В сражении за Константинополь погиб последний император Византии Константин IX. Сам же город оставался столицей Османской империи вплоть до окончания ее истории — в 1922 году. С этой даты начинается история республиканской Турции.

«В XIX веке Османское государство сражалось с Западом, и, пока оно постоянно терпело поражение от европейских войск и пока разваливалась империя, появились младотурки, которым предстояло взять власть в свои руки. Они — и не только они, а даже последние османские падишахи — были ослеплены превосходством Запада и начали реформы в сторону европеизации страны. Та же идея лежит в основе современной турецкой республики и европейских реформ Кемаля Ататюрка. Идея эта вызвана убежденностью в том, что слабость и нищета Турции проистекают из ее традиций, ее старинной культуры и разновидностей ее религиозной и социальной организации. Даже я иногда предаюсь этой благой, но слишком наивной и простой мысли, хотя и вырос в европеизированной состоятельной стамбульской семье»2.

Для Памука европеизация — центральная и очень непростая тема: «В моих книгах речь так или иначе шла о столкновении Востока и Запада»3. И эта дорога видится ему трудной, полной сомнений и противоречий.
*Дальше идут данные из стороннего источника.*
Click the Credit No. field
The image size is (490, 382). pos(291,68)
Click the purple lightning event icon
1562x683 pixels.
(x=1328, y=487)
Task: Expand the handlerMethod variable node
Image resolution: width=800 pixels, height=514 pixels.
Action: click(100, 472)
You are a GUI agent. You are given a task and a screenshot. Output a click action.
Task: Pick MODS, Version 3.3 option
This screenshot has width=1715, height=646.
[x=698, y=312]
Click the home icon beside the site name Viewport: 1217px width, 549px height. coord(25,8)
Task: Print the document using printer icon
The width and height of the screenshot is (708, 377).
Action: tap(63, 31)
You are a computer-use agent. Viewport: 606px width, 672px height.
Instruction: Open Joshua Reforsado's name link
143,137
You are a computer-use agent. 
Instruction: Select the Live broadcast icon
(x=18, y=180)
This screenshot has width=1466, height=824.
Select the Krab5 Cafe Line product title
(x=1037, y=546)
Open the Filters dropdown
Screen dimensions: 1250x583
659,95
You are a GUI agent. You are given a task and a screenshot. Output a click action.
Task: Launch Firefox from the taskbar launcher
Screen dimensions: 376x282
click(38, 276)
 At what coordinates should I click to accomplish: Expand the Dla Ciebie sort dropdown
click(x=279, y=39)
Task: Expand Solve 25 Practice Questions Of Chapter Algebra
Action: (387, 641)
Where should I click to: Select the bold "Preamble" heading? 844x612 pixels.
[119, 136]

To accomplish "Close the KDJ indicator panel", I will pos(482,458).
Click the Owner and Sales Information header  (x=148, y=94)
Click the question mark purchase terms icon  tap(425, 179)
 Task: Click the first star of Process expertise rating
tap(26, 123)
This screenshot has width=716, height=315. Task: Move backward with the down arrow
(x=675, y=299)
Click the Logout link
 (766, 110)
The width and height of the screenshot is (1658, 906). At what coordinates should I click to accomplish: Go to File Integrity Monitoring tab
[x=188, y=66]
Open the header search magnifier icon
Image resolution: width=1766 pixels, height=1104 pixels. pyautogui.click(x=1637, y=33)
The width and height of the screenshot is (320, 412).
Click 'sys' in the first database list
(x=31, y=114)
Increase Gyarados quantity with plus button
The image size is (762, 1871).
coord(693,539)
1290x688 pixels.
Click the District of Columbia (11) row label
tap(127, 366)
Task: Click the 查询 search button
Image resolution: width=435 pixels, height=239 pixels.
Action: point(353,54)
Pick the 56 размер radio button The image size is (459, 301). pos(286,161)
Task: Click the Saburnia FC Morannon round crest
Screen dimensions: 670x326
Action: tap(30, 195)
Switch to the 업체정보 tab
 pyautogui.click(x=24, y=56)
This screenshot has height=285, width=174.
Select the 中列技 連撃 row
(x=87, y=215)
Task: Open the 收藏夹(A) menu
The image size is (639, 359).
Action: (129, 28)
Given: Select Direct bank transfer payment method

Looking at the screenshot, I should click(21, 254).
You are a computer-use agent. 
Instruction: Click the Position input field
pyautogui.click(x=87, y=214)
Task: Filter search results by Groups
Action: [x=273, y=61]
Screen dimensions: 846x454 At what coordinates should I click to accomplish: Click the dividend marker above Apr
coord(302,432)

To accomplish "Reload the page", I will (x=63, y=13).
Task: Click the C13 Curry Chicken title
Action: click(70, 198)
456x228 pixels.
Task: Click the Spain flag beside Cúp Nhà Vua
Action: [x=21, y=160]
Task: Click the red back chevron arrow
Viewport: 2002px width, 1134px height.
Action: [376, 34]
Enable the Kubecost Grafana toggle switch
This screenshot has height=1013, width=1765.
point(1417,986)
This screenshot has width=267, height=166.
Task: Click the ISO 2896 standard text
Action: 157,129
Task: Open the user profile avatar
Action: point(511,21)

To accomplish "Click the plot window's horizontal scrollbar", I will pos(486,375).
Он, турецкий писатель, с детских лет привыкший поверять Европой и настоящее, и будущее, не может смириться с тем, что за приобщение к благам западной цивилизации его страна платит забвением собственной истории и культуры. В сборнике очерков и эссе «Другие цвета» Памук размышляет об этом неотступно, о чем бы, кажется, ни шла речь: о семье, творчестве, книгах европейских писателей, о которых отец рассказывал ему «так, как другие отцы рассказывают сыновьям о великих султанах и праведниках»4.

Достоевский, Толстой, Тургенев, Набоков. Виктор Гюго, Томас Манн, Альбер Камю. Европейские романы определили мировоззрение Памука: читая их в ранней юности, он приобщался к западной культуре и истории. Но в то же время не мог отвести глаз от гибнущего Стамбула, в котором — если не считать нескольких лет, проведенных в США и Европе, — прожил всю жизнь. С ними, писателями-европейцами, Памук, кажется, ведет диалог о том, чем для его страны стала европеизация: точнее, чем она в действительности обернулась.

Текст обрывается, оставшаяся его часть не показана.